* _GIVEN TEXT_:
==============================

I hate being called crazy!!!!! I may not be the smartest person, or the prettiest person, but I was set up and I suffer from severe depression and anxiety because I am a loser that is always alone!
 
How do you find yourself and be happy when the whole world has told you that you’re a piece of shit??? Oh, I know...you believe it
 
All I want is to get married again! I mean omg! How hard is it to find a relationship??? It’s been 7 years! Seven!!!!! What the hell! I can’t get along with anyone???? No one wants me???? My parents brainwashed me? I mean good GOD!!!!
 
My whole life is going down the drain! I made some really really bad bad decisions and I have no friends! I just want to live by my sister and get the hell out of here!

==============================

* _REQUIREMENT A_:
In the post, how long has the writer gone without the relationship they want?
* _REQUIREMENT B_:
List everything the writer of the post says they want.
* _REQUIREMENT C_:
According to the post, why does the writer suffer from severe depression and anxiety?

==============================

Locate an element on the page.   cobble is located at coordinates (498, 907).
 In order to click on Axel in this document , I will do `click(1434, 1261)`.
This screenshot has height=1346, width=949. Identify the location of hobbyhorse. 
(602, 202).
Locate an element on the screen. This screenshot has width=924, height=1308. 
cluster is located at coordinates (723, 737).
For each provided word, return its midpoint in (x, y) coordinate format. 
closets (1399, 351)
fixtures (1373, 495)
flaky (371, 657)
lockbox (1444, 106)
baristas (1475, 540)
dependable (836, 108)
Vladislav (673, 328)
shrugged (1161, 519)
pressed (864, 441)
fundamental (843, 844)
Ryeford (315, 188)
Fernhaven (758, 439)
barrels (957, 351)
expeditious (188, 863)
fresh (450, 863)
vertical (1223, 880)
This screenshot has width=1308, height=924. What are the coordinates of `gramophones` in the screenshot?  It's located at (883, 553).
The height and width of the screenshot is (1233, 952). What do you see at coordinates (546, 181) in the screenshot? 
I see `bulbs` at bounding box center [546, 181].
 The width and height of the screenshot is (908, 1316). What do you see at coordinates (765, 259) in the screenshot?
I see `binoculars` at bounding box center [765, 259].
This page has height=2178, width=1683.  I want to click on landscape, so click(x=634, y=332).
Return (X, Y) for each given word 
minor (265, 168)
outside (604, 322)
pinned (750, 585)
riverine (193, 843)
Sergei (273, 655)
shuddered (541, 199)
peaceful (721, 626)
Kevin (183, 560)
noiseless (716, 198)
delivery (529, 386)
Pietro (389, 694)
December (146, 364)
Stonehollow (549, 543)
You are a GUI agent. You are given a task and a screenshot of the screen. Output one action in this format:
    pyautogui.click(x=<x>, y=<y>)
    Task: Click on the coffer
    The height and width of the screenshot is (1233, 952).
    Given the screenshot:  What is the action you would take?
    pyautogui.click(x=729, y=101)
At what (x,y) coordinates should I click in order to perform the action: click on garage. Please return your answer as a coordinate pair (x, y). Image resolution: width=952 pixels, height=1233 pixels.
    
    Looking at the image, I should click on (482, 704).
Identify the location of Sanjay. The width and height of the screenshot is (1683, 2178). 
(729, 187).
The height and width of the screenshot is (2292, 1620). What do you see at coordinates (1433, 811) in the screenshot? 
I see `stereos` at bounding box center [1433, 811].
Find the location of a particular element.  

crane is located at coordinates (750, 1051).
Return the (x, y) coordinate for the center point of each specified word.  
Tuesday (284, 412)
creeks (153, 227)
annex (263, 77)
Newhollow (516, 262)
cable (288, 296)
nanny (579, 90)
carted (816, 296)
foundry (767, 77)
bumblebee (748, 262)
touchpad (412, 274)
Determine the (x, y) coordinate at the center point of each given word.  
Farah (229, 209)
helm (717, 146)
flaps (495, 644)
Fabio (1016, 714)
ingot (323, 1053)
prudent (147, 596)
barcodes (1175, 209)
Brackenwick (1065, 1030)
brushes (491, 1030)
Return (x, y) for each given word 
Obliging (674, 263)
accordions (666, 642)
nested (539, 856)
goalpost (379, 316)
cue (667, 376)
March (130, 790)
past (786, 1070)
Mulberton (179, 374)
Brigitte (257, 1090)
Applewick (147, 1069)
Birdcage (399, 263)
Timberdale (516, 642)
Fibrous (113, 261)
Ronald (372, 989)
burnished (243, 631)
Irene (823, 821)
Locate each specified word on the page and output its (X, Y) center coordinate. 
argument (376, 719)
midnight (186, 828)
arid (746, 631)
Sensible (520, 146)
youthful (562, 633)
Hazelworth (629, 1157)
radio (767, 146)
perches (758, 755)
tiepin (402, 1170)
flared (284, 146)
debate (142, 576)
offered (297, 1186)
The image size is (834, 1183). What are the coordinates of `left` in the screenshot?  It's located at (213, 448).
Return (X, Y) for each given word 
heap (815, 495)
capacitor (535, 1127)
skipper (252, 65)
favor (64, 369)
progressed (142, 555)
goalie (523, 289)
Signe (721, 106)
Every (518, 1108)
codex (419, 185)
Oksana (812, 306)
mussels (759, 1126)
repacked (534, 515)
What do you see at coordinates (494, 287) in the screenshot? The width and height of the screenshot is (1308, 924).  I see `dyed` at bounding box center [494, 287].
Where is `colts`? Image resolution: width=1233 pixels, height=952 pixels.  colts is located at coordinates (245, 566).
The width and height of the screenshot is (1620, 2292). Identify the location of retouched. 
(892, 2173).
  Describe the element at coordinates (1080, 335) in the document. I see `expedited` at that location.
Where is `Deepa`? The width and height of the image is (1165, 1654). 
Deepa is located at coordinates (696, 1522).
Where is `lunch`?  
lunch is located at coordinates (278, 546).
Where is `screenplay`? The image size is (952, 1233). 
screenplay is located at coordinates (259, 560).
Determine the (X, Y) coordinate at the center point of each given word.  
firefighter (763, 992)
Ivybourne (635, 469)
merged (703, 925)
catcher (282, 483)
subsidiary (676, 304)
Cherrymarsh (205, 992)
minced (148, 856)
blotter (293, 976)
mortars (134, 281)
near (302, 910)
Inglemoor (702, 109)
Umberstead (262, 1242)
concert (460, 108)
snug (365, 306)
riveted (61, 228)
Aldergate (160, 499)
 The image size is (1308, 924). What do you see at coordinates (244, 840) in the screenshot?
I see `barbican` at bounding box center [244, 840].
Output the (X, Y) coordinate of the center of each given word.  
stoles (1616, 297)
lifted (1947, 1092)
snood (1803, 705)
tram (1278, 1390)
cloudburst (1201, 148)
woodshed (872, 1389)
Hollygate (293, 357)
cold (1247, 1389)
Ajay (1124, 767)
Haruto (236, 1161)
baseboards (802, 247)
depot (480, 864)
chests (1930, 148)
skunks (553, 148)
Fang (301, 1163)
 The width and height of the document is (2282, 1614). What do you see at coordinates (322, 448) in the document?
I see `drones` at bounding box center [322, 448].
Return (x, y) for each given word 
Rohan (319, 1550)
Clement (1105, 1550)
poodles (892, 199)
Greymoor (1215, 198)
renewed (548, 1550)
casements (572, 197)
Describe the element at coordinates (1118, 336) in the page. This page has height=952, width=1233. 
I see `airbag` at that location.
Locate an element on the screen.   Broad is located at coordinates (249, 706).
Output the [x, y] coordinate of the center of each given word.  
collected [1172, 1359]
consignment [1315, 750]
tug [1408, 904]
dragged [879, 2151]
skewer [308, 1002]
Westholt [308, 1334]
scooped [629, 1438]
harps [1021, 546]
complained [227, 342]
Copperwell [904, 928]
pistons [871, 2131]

==============================

* _ANSWER BOX A_:
Seven years.

* _ANSWER BOX B_:
- To get married again
- To live by their sister
- To get out of where they are now ("get the hell out of here")

* _ANSWER BOX C_:
The writer says the depression and anxiety come from being "a loser that is always alone."